# Kohler CH-26 electric fuel pump problem



## tony1224 (Dec 8, 2014)

Hello guys'I am new on this site.Hope to get some help,also hope that I will post right.
I have a Exmark Lazer-Z zero turn with a 26hp Kohler engine model CH-26.I think it is a 2000 model.The problem that I have is with the electric fuel pump.The Kohler electric fuel pump is $180.00.Right now don't have the money to buy it.What I want to know is that Autozone,advance and napa auto parts they sell a universal electric fuel pump.Can someone help me and guide me is I can used this pump.The sell it for Chevy,Ford.etc.Also Frebay sell one to that it is around $20.00.Can I used any of this pump or can someone guide me to where they sell Kohlers parts used or aftermarket electric fuel pump for Kohler or what it is the best way to fix my problem cause I don't have the money to buy a new Kohler electric fuel pump at moment.Thanks

The Kohler electric fuel pump the part number is #24 393 20S


----------



## ftorleans1 (Jul 12, 2009)

Welcome to the forum! Just my opinion, I wouldn't walk down that road... Keep in mind, The automotive fuel pump is designed for a much higher flow rate. You may run into problems with such a higher flowing pump. the other thing to keep in mind is, That $20.00 pump is most likely manufactured in China.

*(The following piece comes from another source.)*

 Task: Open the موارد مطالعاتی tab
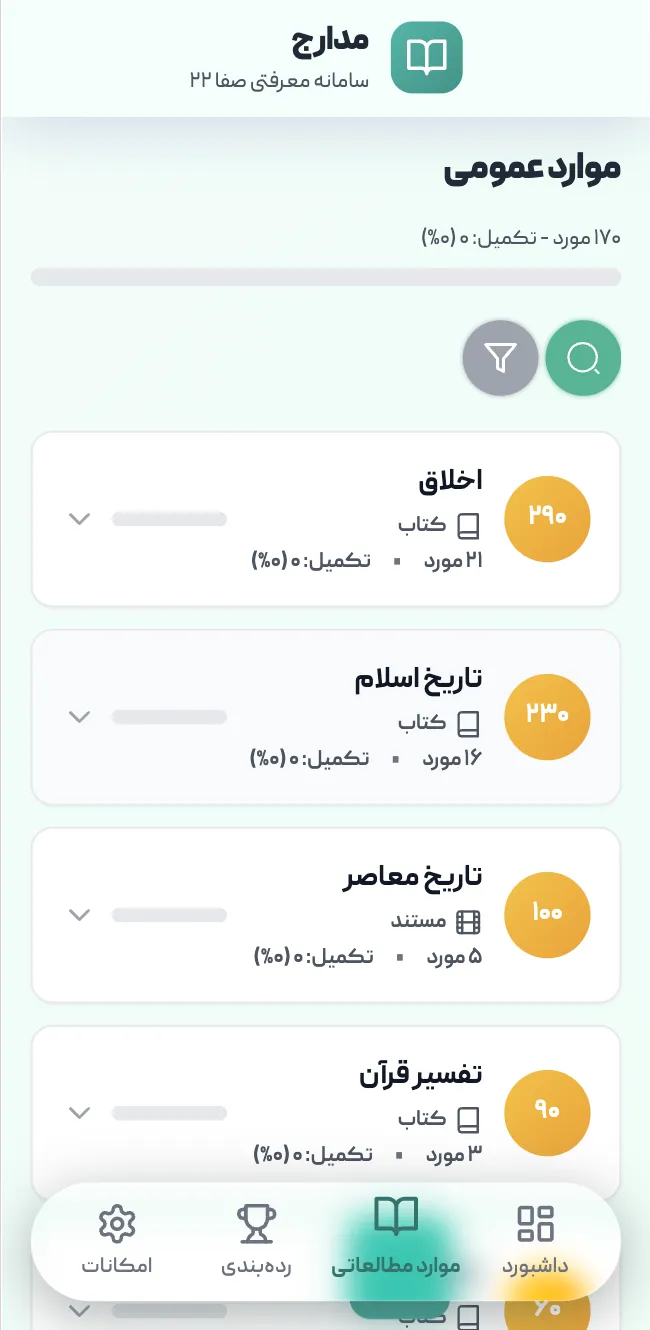[396, 1266]
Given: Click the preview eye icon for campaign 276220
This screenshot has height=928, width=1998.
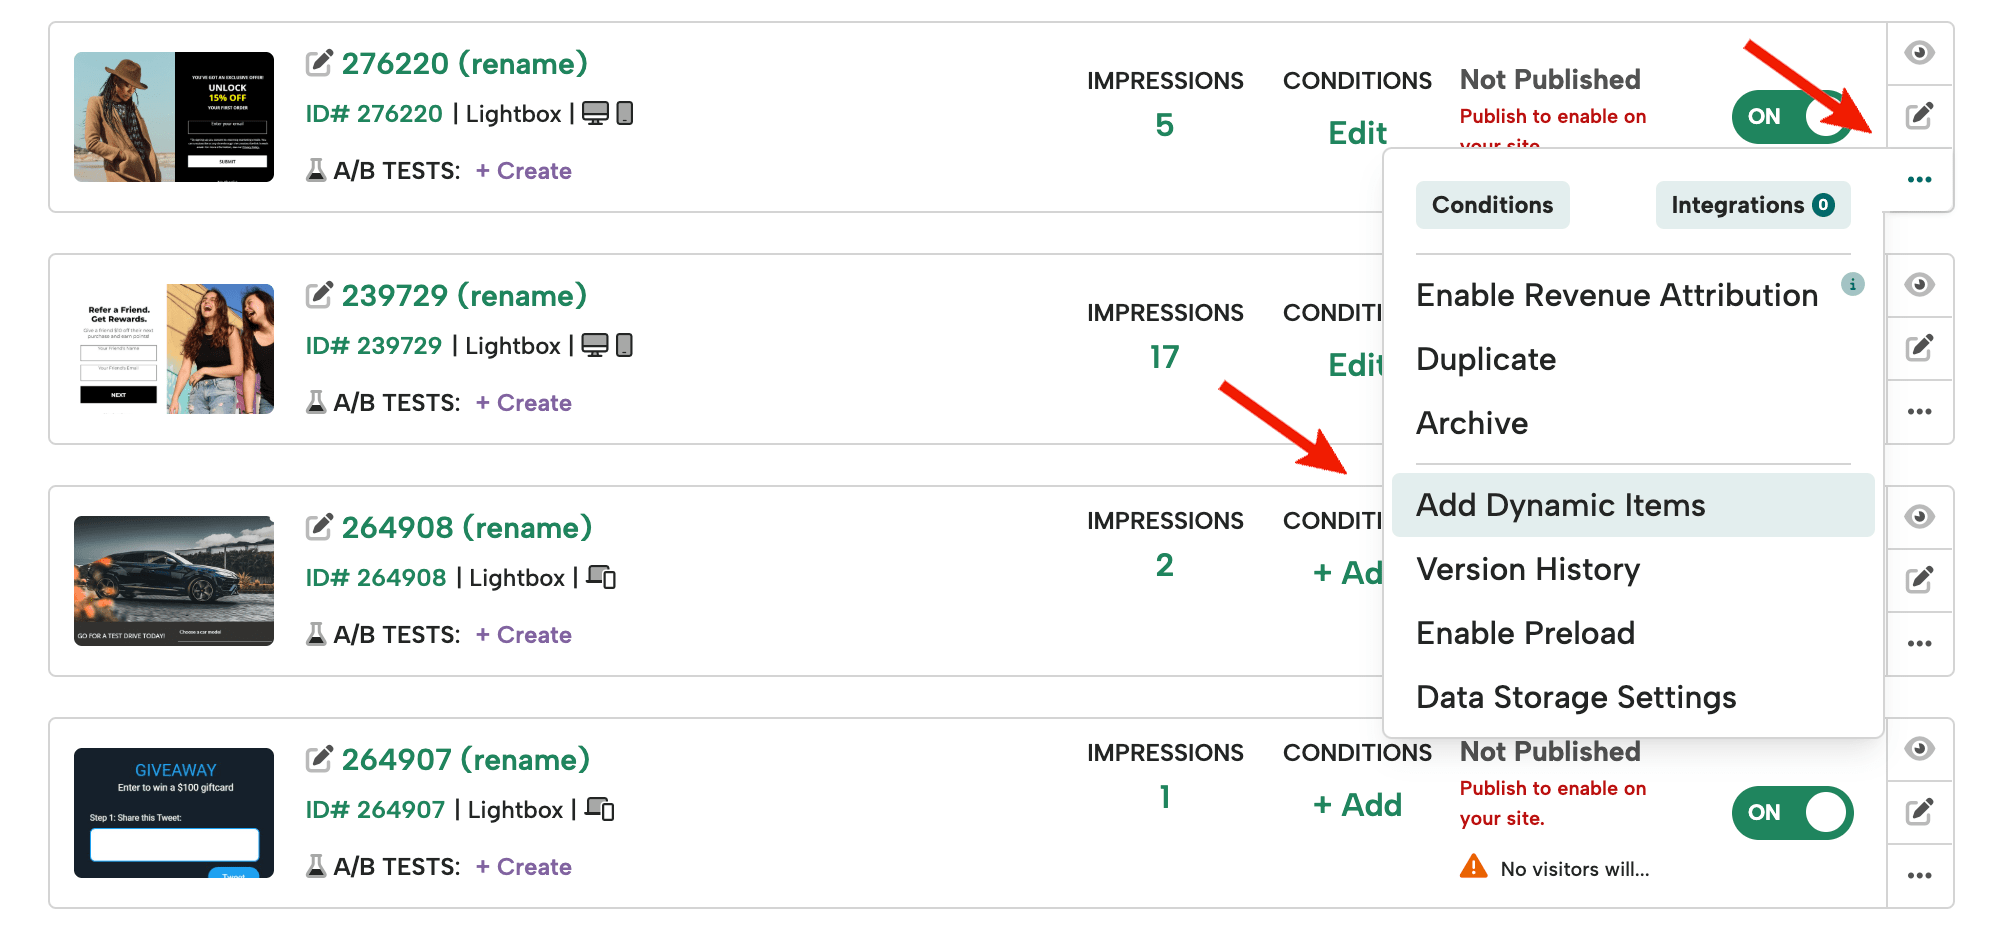Looking at the screenshot, I should pyautogui.click(x=1919, y=53).
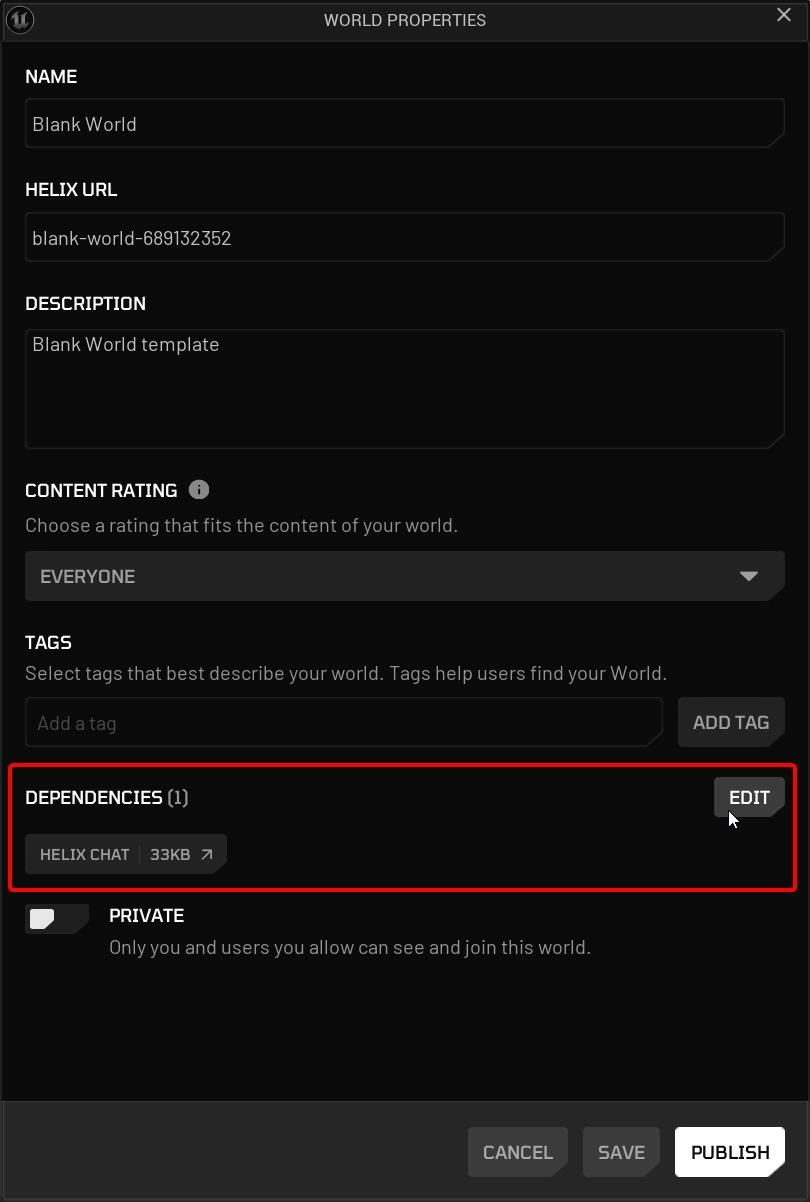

I would keep saving my money and purchase the original equipment replacement!!!


----------



## tony1224 (Dec 8, 2014)

Thanks.You are right. I agree.Just get despaired some time.


----------



## jhngardner367 (Apr 5, 2011)

The Airtex model ,for carbed engines puts out 5-9 psi. The one for injected models puts out 43-90 psi.
I have an Airtex for carbed models,on my Goldwing motorcycle,which calls for 3-7 psi,and I haven't had any problems.
Find out what the rating is for the Kohler,and decide from there.
If it's an injected system,it will have a fuel pressure regulator,and you can safely use the Airtex for injected engines.


----------